* [Exercícios]
**A)** No texto sobre fraude alimentar, em que produto apareceu carne de cavalo misturada com carne de bovino?
**B)** Que alimentos o texto sobre fraude alimentar apresenta como exemplos de denominação de origem e indicação geográfica? Enumere-os todos.
**C)** Escreva a continuação do texto sobre fraude alimentar a partir da sua última frase.

* [Texto]
_ _ _

A fraude é normalmente feita por quem conhece como o controlo alimentar funciona. Armando Venâncio recorda alguns casos que vieram a público. Carne de cavalo misturada com a de bovino em embalagens de lasanha. Aconteceu em Portugal. Na América do Sul, corantes vermelhos em malaguetas para dar a intensidade que se associa ao condimento. "Se a fraude for bem feita, ninguém sente nada." Não foi o que aconteceu no caso do leite em pó na China. Uma proteína era substituída por um químico para passar pelo controlo, o químico acabou, começou-se a produzi-lo de forma mais barata, morreram bebés, descobriu-se a fraude.
Maria Miguel Carvalho é professora na Escola de Direito da Universidade do Minho, investigadora no JusGov - Centro de Investigação em Justiça e Governação, debruça-se sobre temas como propriedade intelectual, direito das marcas, origens demarcadas. A denominação de origem e a indicação geográfica de alimentos, como, por exemplo, o azeite de Trás-os-Montes, as alheiras de Vinhais, o queijo Serra da Estrela, o vinho do Douro, são designações e símbolos de respeito, conseguidos à custa de requisitos exigentes. "Podem ter muita relevância para os produtores, por um lado, e para os consumidores, por outro, por determinadas garantias de credibilidade", observa a investigadora. São produtos de prestígio, protegidos juridicamente, sujeitos a legislação, a normas e regras, a regulação europeia, a um caderno de especificações. A reputação desses alimentos pode ser determinante na hora de comprar pela confiança no sistema. O problema é quando a fraude coloca em causa o respeito pelo mercado.
Por vezes, há notícias e desconfianças. Recentemente, a operação "Puro verde", da Polícia Judiciária, chamou a atenção para um alegado esquema que terá omitido o dever de fiscalização da origem e percurso das uvas dos vinhos verdes e depósito em adegas e produtores, durante a vindima deste ano.

_ _ _

* [Excerto de dados]
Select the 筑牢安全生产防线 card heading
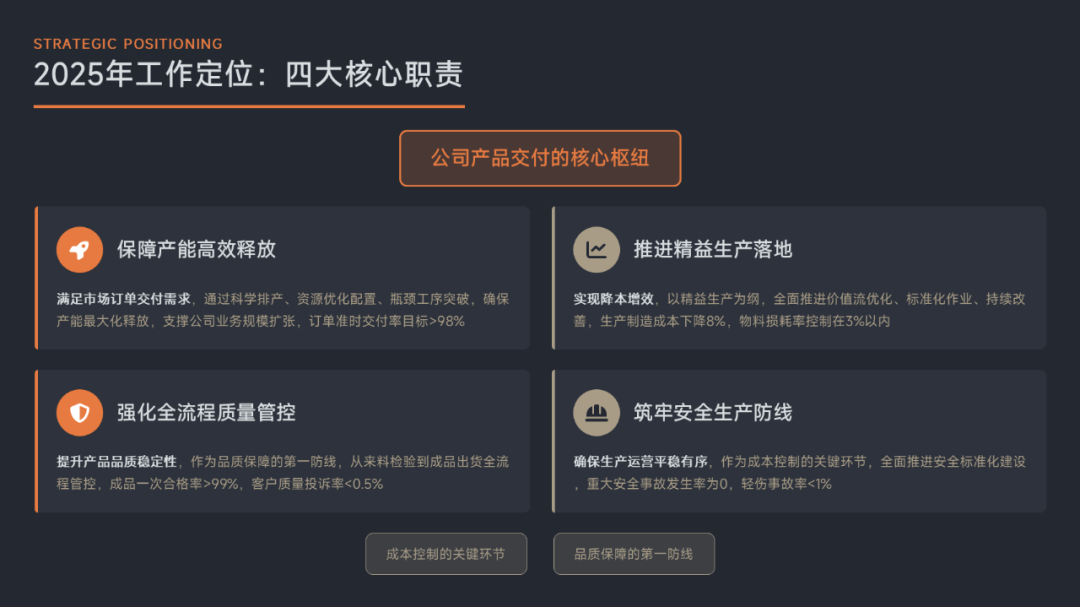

_ _ _

* [Respostas]
**A)** Em embalagens de lasanha.

**B)** O azeite de Trás-os-Montes, as alheiras de Vinhais, o queijo Serra da Estrela e o vinho do Douro.

**C)**
No mês passado, a Autoridade de Segurança Alimentar e Económica (ASAE) apreendeu cinco toneladas de mel embalado e a granel, em Évora e Aljustrel, e avançou com um processo-crime pela presumível prática de falsificação de documentos e fraude sobre mercadorias, além de uma contraordenação por indução em erro dos consumidores em relação à origem do produto. No mesmo mês, andou por supermercados, hipermercados, minimercados e mercearias, numa ronda por produtos à base de carne, e apreendeu mais de 82 quilos de géneros alimentícios por falta de requisitos e incumprimento das regras de rastreabilidade e rotulagem.
As suspeitas, o combate e a credibilidade
Os consumidores sentem-se enganados, a confiança cai por terra, a cadeia agroalimentar fica sob suspeita, a credibilidade abalada. Maria Miguel Carvalho fala do assunto, da qualidade do produto e da sua publicidade serem suscetíveis de induzir o consumidor em erro, das práticas comerciais desleais. "Há meios jurídicos para sancionar estas situações." Há multas e penas de prisão, mecanismos para impedir que os consumidores sejam enganados.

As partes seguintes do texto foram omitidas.